*Problem requirements:*
Keep to one stretch of the data below, the lines from the one with "Screen dimensions: 641x704" up to and including the one with "Given: Select the Final standing label", and return that stretch exactly.

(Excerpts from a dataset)
[Start of Attachment]
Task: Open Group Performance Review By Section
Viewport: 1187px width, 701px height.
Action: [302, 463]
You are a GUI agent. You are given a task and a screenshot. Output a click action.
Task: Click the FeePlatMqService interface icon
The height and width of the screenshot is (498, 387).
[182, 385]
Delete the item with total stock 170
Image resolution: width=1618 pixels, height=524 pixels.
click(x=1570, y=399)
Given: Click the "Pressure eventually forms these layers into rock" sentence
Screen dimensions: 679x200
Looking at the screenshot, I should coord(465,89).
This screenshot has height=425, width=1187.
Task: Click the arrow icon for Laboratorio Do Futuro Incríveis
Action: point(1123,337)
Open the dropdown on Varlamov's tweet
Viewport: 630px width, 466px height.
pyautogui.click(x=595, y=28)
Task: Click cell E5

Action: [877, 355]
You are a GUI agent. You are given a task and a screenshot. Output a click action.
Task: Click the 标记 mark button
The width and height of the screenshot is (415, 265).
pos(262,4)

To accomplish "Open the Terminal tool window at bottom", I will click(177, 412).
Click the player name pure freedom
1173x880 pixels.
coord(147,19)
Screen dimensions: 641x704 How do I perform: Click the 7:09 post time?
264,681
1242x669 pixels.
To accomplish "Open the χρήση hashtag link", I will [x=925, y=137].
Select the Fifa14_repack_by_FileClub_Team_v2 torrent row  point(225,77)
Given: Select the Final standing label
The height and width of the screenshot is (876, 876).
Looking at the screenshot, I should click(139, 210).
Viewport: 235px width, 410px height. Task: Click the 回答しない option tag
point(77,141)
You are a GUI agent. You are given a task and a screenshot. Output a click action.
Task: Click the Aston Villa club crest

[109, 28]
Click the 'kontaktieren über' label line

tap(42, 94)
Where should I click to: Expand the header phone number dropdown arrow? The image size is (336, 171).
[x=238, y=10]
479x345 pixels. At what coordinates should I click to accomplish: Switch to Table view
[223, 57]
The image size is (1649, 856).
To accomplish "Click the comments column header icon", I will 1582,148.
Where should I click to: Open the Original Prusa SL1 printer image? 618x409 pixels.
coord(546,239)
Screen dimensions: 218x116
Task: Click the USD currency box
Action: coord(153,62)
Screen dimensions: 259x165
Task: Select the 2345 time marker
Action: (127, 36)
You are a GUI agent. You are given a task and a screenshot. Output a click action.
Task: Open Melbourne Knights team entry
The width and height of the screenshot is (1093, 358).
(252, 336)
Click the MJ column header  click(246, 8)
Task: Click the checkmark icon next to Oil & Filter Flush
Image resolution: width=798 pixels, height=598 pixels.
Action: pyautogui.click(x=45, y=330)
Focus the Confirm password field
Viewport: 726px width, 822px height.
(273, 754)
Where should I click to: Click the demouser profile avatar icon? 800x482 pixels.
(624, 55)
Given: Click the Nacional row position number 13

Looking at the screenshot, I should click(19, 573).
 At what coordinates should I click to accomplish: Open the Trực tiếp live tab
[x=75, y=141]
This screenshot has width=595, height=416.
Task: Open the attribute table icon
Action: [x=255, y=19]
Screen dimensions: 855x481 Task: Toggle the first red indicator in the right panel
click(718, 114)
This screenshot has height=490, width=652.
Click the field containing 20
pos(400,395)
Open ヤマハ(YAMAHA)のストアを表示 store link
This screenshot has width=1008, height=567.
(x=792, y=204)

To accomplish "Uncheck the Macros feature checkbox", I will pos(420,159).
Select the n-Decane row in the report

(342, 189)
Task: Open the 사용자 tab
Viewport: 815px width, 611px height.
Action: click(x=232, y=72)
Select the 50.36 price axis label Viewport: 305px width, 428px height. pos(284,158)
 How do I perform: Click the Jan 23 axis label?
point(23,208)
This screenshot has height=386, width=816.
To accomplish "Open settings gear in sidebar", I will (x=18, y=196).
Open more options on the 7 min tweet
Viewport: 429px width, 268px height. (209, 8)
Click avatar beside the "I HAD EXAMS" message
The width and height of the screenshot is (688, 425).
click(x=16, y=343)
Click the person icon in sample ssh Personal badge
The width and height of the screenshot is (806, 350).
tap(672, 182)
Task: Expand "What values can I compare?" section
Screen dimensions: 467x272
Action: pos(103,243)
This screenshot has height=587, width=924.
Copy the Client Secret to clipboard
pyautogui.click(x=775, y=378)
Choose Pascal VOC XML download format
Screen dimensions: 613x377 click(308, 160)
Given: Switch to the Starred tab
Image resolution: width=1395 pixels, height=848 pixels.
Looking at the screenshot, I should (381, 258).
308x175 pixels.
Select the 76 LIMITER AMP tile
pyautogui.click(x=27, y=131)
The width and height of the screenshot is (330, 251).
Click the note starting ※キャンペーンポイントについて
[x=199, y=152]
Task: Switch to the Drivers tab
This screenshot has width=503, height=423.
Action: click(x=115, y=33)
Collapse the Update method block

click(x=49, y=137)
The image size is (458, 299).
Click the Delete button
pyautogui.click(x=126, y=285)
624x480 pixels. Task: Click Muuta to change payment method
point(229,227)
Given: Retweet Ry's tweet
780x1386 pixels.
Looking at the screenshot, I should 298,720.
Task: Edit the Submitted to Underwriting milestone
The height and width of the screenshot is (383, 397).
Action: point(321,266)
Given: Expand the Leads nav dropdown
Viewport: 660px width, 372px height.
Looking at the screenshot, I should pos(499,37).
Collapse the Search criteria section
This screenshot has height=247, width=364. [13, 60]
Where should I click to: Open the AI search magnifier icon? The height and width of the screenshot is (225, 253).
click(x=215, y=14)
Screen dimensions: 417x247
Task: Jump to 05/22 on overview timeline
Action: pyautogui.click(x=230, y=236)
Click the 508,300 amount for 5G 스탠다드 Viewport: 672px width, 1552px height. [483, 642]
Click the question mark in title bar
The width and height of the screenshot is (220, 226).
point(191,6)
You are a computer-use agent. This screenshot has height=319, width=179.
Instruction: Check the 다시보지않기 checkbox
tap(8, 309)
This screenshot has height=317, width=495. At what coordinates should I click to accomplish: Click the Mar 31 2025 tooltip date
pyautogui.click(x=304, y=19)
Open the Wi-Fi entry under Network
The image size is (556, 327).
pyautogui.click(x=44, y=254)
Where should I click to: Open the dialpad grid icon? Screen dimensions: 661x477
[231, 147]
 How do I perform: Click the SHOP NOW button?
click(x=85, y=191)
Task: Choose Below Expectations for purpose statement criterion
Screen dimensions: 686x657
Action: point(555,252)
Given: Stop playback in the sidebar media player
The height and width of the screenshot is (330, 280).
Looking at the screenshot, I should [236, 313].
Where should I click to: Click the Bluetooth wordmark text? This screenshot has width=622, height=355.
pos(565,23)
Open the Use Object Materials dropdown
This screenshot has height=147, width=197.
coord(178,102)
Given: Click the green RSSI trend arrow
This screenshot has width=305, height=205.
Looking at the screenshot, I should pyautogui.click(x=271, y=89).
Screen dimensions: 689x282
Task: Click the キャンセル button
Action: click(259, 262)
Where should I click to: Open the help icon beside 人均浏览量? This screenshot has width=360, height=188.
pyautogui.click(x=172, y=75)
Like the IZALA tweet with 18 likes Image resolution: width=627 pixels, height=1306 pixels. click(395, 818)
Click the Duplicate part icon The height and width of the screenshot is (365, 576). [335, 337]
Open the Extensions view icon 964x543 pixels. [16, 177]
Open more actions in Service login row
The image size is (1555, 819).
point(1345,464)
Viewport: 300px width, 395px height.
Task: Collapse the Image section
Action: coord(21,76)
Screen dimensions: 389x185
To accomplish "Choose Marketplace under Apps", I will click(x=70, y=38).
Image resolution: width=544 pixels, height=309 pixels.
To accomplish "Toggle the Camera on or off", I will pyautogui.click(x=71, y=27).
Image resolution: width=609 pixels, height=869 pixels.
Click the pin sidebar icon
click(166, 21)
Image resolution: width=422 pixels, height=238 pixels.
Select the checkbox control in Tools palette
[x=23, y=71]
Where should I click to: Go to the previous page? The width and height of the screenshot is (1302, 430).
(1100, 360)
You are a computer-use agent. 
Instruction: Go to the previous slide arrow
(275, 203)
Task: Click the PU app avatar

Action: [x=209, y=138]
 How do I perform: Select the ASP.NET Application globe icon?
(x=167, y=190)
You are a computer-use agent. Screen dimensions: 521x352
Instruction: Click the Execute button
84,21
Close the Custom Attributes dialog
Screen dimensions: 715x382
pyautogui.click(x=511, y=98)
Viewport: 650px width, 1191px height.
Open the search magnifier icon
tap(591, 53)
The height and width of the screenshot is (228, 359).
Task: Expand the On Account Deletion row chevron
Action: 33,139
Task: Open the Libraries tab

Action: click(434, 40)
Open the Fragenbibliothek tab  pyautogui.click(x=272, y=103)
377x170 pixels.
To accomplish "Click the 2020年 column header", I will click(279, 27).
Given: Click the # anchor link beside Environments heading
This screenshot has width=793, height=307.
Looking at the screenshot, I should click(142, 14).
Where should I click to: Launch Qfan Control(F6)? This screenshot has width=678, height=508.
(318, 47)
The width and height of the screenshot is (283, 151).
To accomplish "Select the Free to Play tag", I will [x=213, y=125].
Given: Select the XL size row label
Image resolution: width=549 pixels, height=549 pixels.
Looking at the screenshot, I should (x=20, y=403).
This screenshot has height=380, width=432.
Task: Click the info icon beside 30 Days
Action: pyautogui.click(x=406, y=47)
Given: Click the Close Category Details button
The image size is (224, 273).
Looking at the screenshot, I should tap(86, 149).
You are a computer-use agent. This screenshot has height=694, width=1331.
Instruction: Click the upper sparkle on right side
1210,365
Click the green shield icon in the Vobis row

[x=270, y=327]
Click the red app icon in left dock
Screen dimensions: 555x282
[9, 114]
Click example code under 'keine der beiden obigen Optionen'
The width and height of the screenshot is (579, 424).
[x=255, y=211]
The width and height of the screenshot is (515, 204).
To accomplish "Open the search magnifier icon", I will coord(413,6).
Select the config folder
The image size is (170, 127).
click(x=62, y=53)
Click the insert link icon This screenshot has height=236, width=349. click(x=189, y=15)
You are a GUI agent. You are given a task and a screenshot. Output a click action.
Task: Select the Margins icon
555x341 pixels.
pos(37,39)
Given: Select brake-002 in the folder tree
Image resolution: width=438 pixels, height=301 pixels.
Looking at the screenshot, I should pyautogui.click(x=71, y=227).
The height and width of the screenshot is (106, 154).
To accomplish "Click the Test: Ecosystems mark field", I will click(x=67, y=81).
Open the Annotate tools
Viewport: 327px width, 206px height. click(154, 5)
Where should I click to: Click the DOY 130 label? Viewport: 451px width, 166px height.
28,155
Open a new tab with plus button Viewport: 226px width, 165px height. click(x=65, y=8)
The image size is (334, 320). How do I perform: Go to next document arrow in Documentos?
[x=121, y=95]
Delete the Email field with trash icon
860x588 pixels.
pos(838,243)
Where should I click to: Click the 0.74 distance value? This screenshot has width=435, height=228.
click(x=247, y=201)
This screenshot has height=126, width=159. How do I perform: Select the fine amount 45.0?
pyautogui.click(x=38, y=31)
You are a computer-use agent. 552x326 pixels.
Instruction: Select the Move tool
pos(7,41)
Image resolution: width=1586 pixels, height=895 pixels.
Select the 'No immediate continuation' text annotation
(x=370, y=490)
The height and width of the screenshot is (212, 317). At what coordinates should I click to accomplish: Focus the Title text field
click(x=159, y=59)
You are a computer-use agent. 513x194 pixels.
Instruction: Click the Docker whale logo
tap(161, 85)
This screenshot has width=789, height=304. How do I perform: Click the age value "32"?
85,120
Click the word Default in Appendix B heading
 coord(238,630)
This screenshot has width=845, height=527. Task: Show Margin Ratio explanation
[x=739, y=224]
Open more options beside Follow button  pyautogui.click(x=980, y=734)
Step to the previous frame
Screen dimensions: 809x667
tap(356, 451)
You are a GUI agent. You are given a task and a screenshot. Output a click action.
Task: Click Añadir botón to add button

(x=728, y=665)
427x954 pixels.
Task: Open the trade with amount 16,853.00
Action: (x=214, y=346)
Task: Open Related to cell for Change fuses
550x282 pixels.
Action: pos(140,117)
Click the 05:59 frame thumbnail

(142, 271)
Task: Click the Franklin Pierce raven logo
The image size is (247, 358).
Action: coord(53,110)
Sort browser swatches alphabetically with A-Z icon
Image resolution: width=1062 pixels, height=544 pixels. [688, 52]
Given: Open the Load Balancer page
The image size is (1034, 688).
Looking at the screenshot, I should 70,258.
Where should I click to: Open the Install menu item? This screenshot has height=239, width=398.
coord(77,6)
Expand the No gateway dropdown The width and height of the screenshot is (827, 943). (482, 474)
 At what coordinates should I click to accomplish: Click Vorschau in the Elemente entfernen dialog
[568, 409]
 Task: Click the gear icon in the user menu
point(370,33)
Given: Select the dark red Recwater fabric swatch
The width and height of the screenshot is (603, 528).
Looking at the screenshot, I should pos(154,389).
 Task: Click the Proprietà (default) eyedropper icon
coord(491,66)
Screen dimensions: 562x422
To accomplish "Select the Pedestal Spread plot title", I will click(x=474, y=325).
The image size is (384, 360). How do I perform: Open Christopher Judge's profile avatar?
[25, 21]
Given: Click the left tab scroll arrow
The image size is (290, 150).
[End of Attachment]
*Output for this exercise:*
Screen dimensions: 641x704 How do I perform: Click the 7:09 post time?
264,681
1242x669 pixels.
To accomplish "Open the χρήση hashtag link", I will [x=925, y=137].
Select the Fifa14_repack_by_FileClub_Team_v2 torrent row  point(225,77)
Given: Select the Final standing label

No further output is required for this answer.